The request
Lay out the records below as a Markdown table with the columns Row and Line, covering only the stretch from the line containing "441x220 pixels." through the end of the records. Skip blank lines and leave the pictures out.

Lines of data:
>> begin

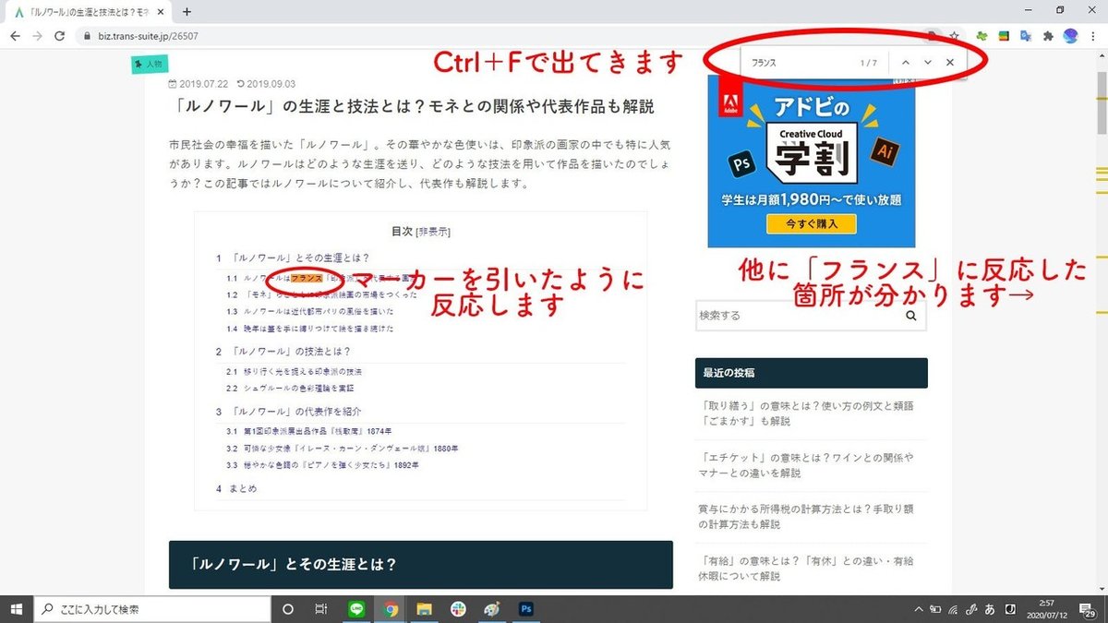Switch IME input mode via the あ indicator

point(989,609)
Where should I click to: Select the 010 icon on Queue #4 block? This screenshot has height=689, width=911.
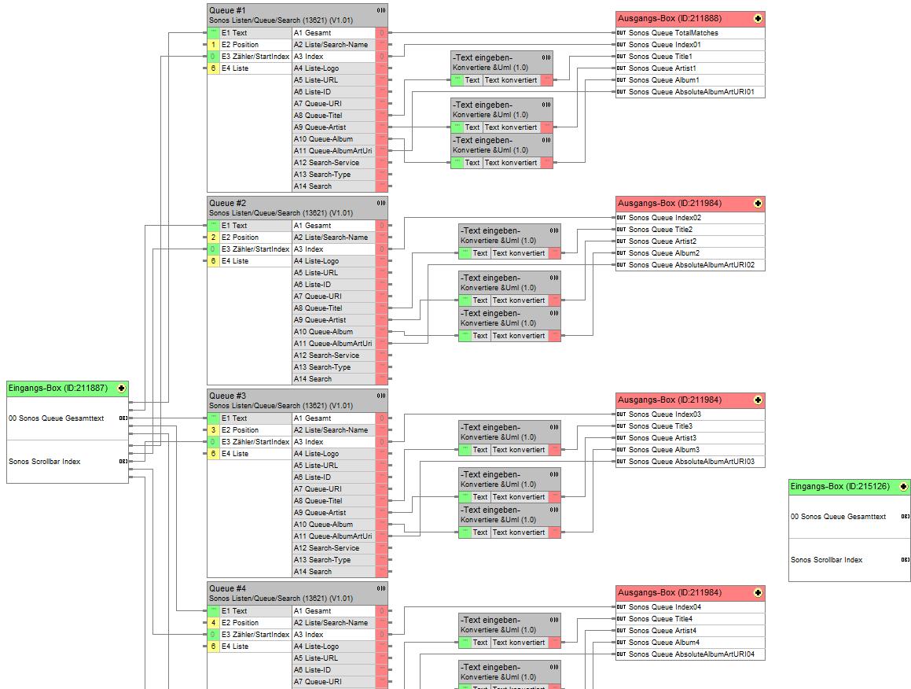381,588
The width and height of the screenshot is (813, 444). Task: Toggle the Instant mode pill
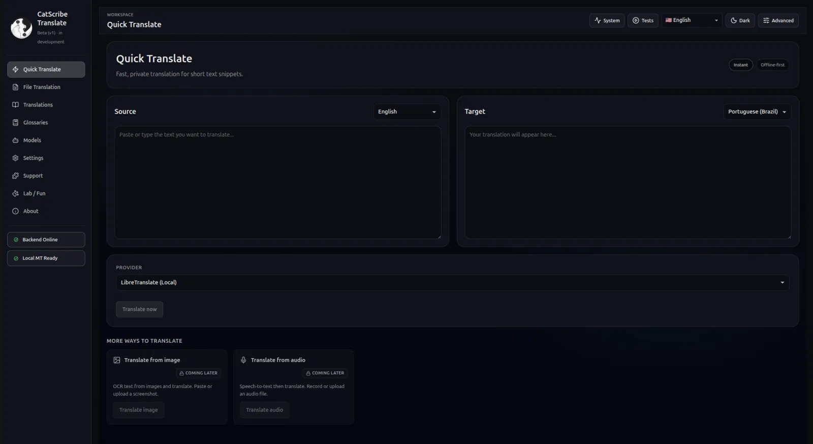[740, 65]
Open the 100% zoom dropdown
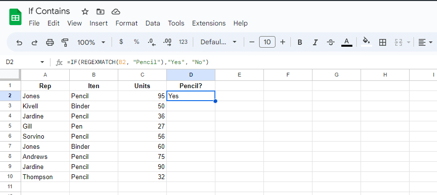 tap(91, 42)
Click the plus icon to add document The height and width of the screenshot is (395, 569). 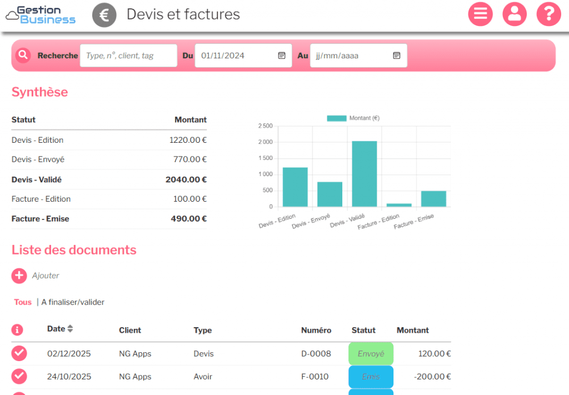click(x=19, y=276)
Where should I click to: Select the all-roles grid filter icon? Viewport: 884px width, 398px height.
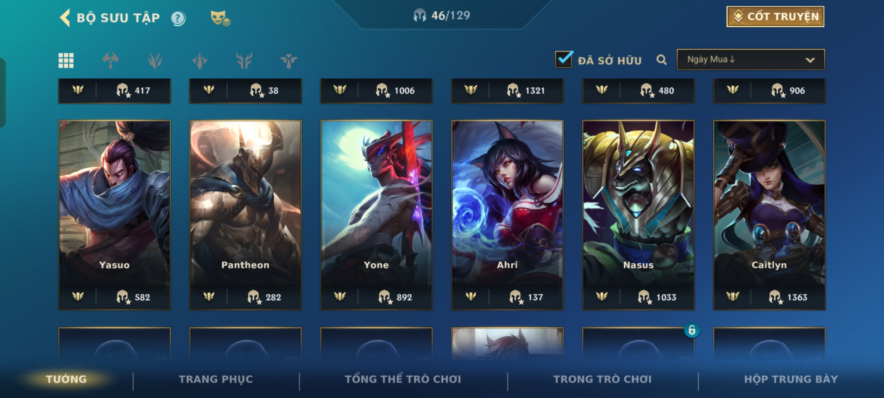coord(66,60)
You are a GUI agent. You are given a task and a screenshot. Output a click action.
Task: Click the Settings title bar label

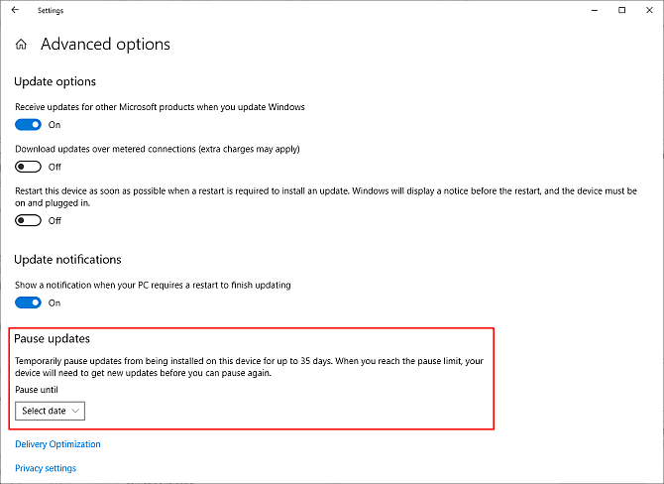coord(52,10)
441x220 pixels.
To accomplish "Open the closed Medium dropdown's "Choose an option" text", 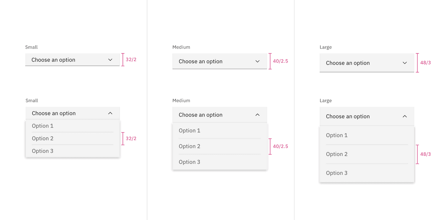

>> end

Solution
| Row | Line |
|---|---|
| 1 | 441x220 pixels. |
| 2 | To accomplish "Open the closed Medium dropdown's "Choose an option" text",  |